Economic imbalances remain elevated

Stability amid economic challenges

Economic imbalances remain elevated

Major banks are highly likely to receive timely financial support from their parent companies, ensuring stability in challenging times, S&P Global reported.

“We envisage no change in the strategic importance of the four major New Zealand bank subsidiaries to their Australian parents,” said Lisa Barrett, primary credit analyst at S&P Global.

Property market recovery

A mild recovery in property prices has reduced some downside risks, with house prices appreciating by about 1% in the 11 months to May.

High net migration is expected to continue supporting the recovery in New Zealand’s property market.

Low credit losses expected

Credit losses are projected to remain low over the next two years.

“Most borrowers should be able to absorb the pressures from high interest rates, rising consumer prices, and a slowing economy with ongoing low unemployment,” Barrett said.

Credit losses are estimated to rise to about 15 basis points in fiscal 2024 and then stabilize.

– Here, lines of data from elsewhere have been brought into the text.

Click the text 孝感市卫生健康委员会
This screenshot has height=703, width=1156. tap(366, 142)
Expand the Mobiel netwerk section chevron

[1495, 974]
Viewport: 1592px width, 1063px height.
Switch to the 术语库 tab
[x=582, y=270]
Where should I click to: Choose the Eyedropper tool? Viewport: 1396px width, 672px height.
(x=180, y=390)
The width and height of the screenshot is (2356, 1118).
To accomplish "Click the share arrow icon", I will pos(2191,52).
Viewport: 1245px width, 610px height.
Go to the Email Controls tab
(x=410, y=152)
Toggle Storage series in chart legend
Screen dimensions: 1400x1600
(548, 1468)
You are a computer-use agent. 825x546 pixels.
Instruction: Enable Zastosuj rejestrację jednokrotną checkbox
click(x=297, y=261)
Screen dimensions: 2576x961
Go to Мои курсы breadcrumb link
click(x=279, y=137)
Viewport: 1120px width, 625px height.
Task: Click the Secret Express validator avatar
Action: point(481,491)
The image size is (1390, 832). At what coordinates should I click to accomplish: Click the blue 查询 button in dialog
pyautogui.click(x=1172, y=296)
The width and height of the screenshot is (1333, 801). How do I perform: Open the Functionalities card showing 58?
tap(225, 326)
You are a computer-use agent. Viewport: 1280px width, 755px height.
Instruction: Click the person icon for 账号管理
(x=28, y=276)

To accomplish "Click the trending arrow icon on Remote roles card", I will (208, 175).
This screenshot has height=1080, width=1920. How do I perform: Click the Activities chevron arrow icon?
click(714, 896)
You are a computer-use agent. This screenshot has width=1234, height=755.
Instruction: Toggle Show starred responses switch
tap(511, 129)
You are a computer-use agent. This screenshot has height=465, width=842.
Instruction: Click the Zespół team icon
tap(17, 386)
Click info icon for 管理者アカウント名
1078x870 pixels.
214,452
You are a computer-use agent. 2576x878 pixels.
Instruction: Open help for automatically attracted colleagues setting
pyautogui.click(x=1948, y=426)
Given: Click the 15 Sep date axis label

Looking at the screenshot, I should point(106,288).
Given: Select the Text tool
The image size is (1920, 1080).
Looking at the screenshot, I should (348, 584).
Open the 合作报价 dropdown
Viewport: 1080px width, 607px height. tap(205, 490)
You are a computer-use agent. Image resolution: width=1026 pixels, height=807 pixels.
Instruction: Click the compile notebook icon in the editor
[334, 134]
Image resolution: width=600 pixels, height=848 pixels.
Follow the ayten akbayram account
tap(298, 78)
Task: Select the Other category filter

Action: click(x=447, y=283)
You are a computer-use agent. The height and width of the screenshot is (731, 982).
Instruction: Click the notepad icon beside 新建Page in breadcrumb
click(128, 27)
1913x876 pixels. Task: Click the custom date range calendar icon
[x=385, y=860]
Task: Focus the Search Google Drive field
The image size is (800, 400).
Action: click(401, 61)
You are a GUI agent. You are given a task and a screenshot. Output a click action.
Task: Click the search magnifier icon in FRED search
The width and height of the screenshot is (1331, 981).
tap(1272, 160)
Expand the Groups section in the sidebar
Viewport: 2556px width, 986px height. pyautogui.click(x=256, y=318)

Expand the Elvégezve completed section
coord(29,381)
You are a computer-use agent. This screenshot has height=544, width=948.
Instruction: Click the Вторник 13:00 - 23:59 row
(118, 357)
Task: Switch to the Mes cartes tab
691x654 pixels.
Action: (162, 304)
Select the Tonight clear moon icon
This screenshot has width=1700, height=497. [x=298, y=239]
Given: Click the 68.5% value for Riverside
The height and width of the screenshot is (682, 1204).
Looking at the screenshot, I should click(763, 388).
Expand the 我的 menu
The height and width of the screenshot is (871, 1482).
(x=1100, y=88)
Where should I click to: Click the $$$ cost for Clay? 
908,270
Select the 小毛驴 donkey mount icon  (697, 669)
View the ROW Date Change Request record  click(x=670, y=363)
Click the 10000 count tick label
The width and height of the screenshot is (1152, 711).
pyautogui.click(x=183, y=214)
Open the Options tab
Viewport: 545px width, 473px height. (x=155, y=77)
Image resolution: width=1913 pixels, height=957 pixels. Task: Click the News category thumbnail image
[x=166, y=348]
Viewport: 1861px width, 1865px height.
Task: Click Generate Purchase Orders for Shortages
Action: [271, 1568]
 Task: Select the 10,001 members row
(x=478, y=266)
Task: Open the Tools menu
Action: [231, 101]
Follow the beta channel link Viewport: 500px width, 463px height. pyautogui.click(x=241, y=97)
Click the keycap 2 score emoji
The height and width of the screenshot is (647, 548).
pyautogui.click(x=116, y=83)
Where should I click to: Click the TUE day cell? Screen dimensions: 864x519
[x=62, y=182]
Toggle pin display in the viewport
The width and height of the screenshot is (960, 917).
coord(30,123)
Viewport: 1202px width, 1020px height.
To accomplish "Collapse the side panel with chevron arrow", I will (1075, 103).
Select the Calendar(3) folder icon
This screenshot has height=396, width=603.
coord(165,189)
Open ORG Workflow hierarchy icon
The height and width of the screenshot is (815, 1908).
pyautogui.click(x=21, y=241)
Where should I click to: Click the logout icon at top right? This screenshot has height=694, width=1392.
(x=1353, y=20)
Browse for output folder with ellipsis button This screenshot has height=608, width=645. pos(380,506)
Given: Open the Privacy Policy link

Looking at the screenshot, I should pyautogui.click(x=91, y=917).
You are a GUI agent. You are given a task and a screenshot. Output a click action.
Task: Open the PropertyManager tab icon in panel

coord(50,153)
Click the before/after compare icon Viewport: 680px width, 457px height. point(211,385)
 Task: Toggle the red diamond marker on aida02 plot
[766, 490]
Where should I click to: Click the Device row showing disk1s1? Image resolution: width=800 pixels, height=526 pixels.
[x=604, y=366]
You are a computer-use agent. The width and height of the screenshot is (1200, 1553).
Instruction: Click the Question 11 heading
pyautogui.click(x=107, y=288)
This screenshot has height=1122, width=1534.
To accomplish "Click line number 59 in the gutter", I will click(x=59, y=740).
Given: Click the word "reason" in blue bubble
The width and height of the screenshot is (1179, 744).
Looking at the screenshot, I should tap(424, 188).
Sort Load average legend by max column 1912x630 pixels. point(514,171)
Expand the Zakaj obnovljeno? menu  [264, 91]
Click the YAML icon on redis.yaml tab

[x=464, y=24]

Bank profitability maintained

New Zealand banks are expected to maintain profitability despite slowing credit growth.

Return on equity is projected to stay at 11%-12% over the next two years.

Private sector credit growth is anticipated to slow to 1.5% in fiscal 2024 before slightly recovering to 3% in fiscal 2025.

Future economic projections

House prices are expected to continue their mid-single digit recovery over the next two years, supported by ongoing supply shortages, high net migration, easing interest rates, and slight loosening of lending restrictions.

Real GDP growth is forecast to stagnate at near zero in fiscal 2024 but recover to around 2.4% per year over the subsequent years. Inflation is anticipated to gradually fall within the RBNZ's 1%-3% target band, with the domestic labor market performing soundly and unemployment at 4%, S&P Global reported.